From clinical studies the proinflammatory cytokine TNFalpha was proposed to play a key role in human cytomegalovirus (HCMV) reactivation from latency. In vitro experiments confirmed that TNFalpha stimulates the activity of the HCMV IE1/2 enhancer/promoter, which controls immediate early protein IE1 and IE2 gene expression via activation of the transcription factor NF-kappaB and its binding to putative binding sites in the IE1/2 enhancer. NF-kappaB was also proposed to be involved in IE1-mediated autostimulation of this promoter. The IE1/2 enhancer of HCMV contains four putative NF-kappaB binding sites which differ in their distance to the transcription start site as well as in their sequence. Construction and testing of a series of promoter mutants demonstrated that NF-kappaB is essential for both TNFalpha and IE1 stimulation. Furthermore, we were able to show that although all four NF-kappaB sites bind NF-kappaB with similar affinity in vitro, the contribution to TNFalpha and IE1 stimulation differs in correlation with the distance to the transcription start site and the sequence. Site 1 and 3 play the most dominant role and site 2 an intermediate, while site 4, which is conserved in sequence but far distant from the transcription start site, had no influence on NF-kappaB-mediated regulation of the IE1/2 promoter.
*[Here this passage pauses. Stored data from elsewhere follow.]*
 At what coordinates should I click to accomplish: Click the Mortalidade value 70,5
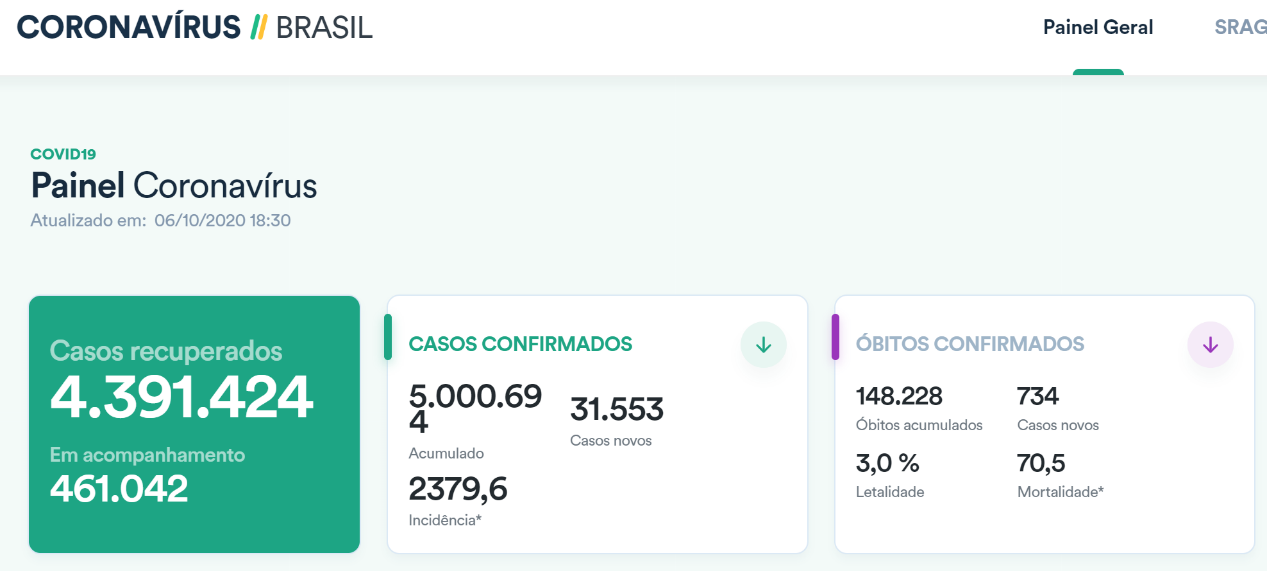1041,464
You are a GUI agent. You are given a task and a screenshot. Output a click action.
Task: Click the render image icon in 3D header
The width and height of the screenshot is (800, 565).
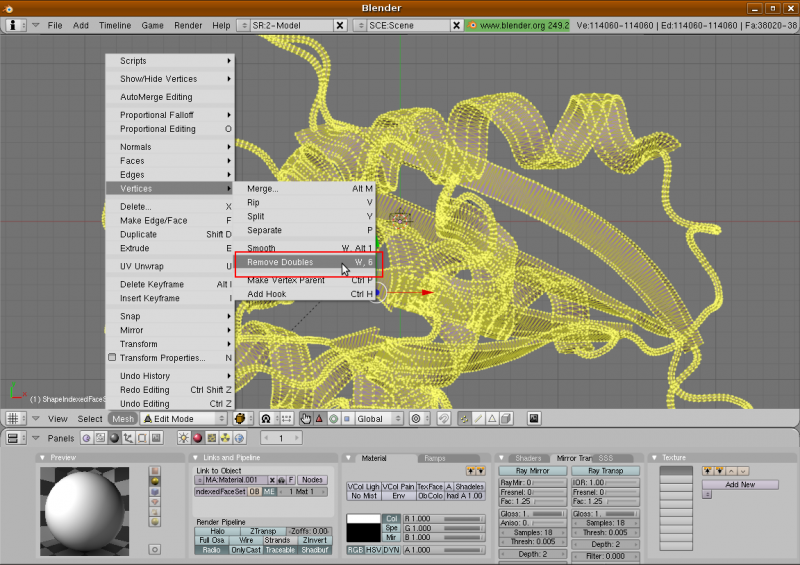[534, 419]
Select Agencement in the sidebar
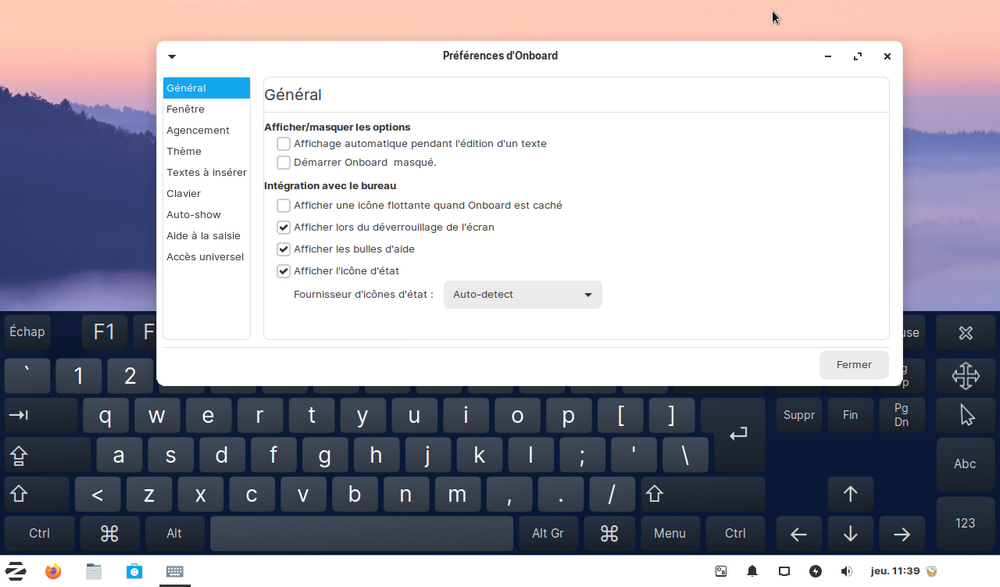 pyautogui.click(x=198, y=130)
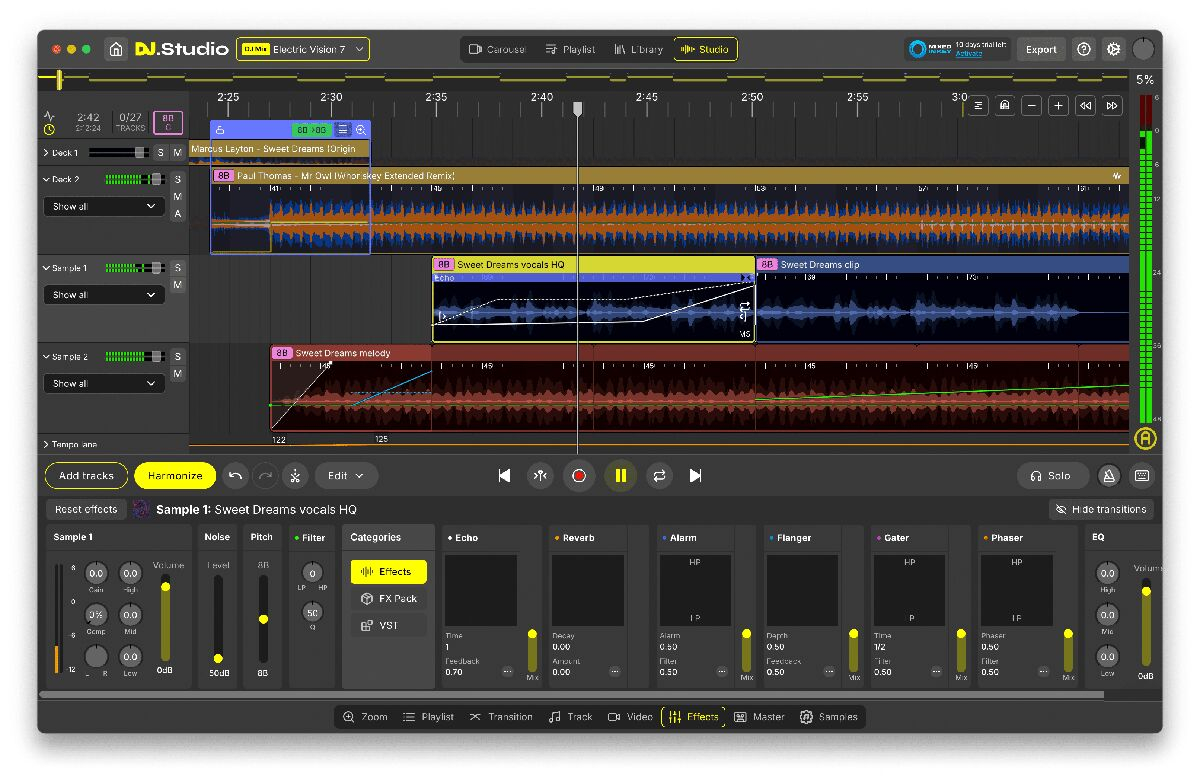Viewport: 1200px width, 778px height.
Task: Open the Edit dropdown menu
Action: point(346,476)
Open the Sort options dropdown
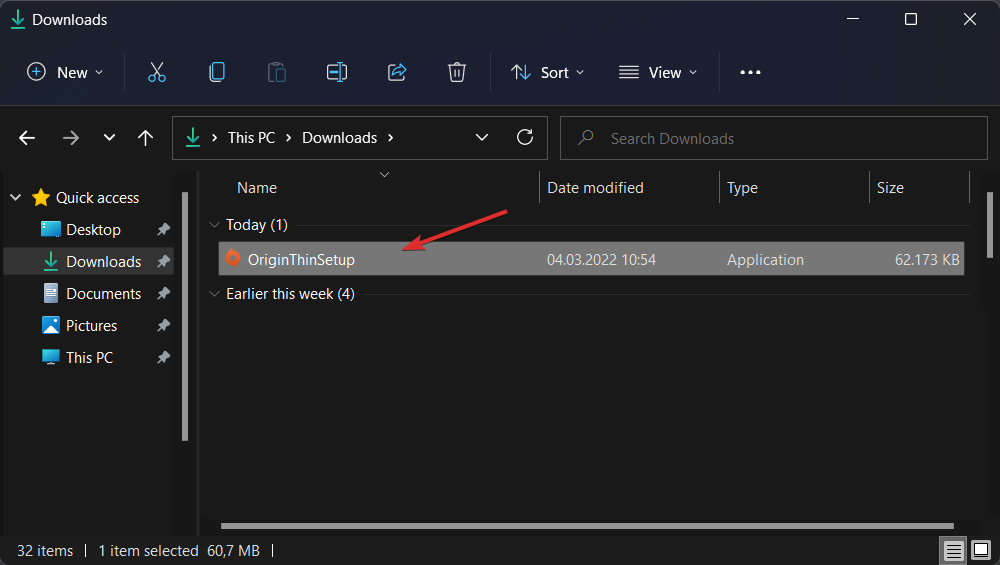Screen dimensions: 1000x565 pyautogui.click(x=547, y=72)
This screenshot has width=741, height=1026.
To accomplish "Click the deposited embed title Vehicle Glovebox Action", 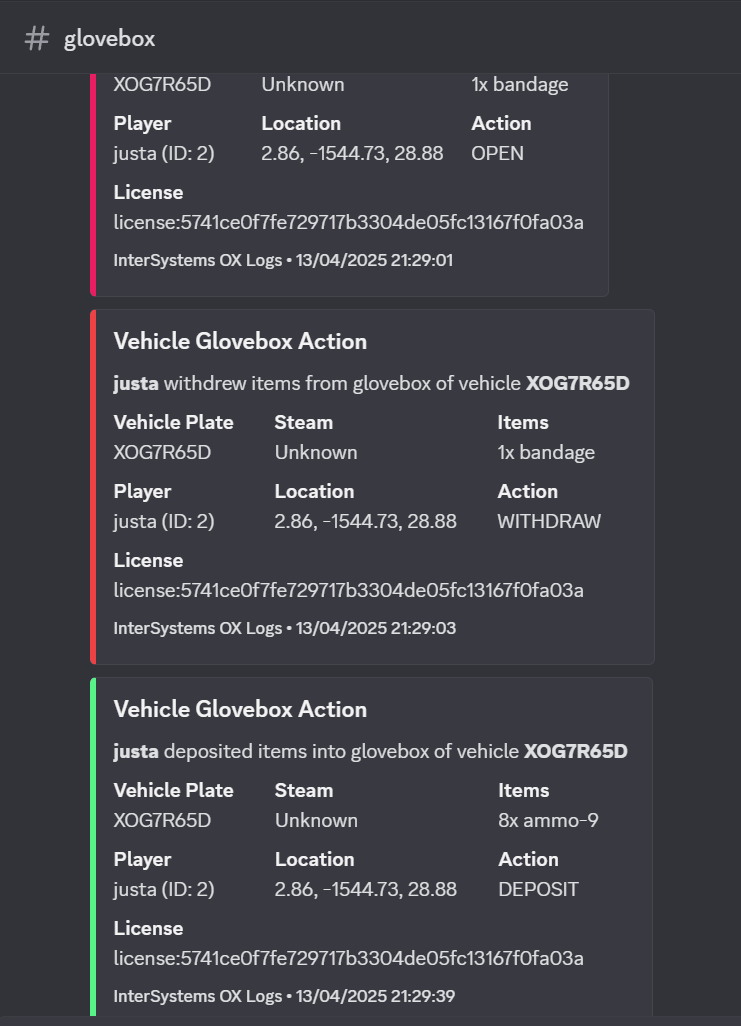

Specific inhibition of NF-kappaB signalling by co-expression of a dominant-negative IkappaB variant reduced TNFalpha stimulation of the IE1/2 enhancer/promoter by up to 80%. From this data, inhibitors of NF-kappaB activation are suggested to be an alternative therapeutical strategy to interfere with HCMV (re)activation in undifferentiated monocyte/granulocyte progenitor cells in patients with a high risk of inflammation-related HCMV (re)activation.